Social activism is defined broadly in determining eligibility for the award. Frequently, the recipients of the award have performed services for the Women’s, Gender, and Sexuality Studies Department and other organizations on campus, as well as community-based work through internships, volunteering, and occasionally paid employment. Political and cultural activism, educational outreach, and social service work on behalf of women and girls are all included in the histories of our Founders’ Award recipients. Award recipients have also been concerned with poverty, homophobia, and other social issues.

Jean Humez Fund

The Jean Humez Fund A small pool of money ($500.00) will be made available every year to support student research and development from a development fund set up by Professor Emerita Jean Humez. Individual grants for students will be capped at $250.00, however, exceptions may be made in exigent circumstances.

Application Process

The department will make an announcement about the availability of funding at the start of the spring semester, and provide a deadline for applications; a committee of 2 department members appointed by the department chair will evaluate applications and decide how to distribute the available funds

Applicants should prepare a brief proposal (one page) for a grant of up to $250.00 specifying how they would use the funds.  If relevant, the proposal should include information about other sources of funding applied for, or obtained, for the same project or objective; and a short report on progress made on the project over the last year

Student applicants also must explain how the activity they are seeking funding for will advance their academic work in Women’s, Gender, and Sexuality Studies and/or Human Rights.

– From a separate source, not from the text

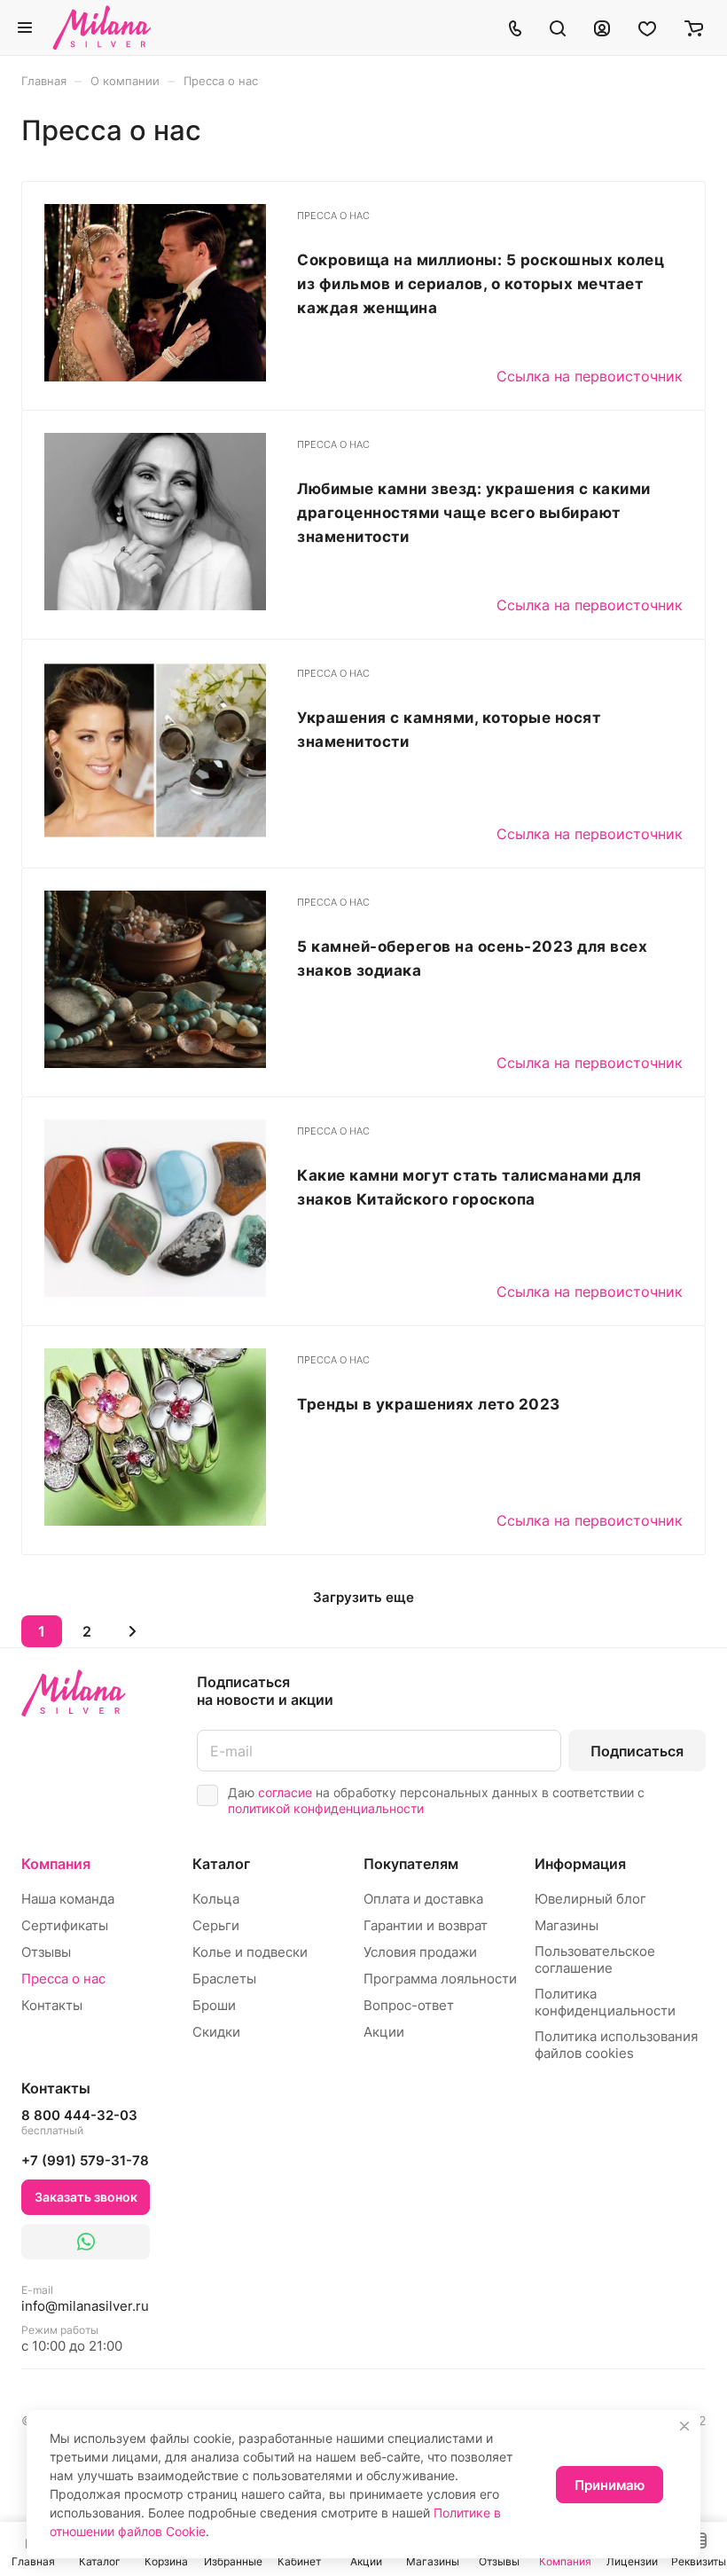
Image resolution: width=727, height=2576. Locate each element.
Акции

In addition, they must arrange for a WGS faculty member to write a brief email or letter in support of their application.

Honors

The Honors Program designed as an opportunity for highly academically motivated student, many of whom are bound for graduate school, to complete two semesters of intensive research and writing on a research topic of the students’ choice related to Women’s, Gender, and Sexuality Studies. The student is supervised and supported by a faculty committee comprised of the Honors Project advisors (typically a member of the WGS faculty and two additional faculty members) with expertise in the selected topic area.

Students who successfully complete both semesters of work (typically this means writing an extensive research proposal backed by a literature review in the Fall and the completion of all research and the writing of the full paper in the Spring), and receive a grade of A or A- on the final paper will be awarded department Honors and publicly recognized at the Honors Convocation. In the last weeks of the Spring, Honors candidates participate in a campus-wide advertised WGS Honors Conversation during which the student presents their research, and fields questions and comments.

To be eligible for Honors work, a student must

  1. be a Women’s, Gender, and Sexuality Studies major,
  2. have completed no less than 21 credits (7 courses) of WGS coursework,
  3. have a WGS GPA of 3.3 or higher,
  4. have an overall GPA of 3.0 or higher.

Interested students should first speak with their departmental advisor to explore possible topics, advisor, and committee members.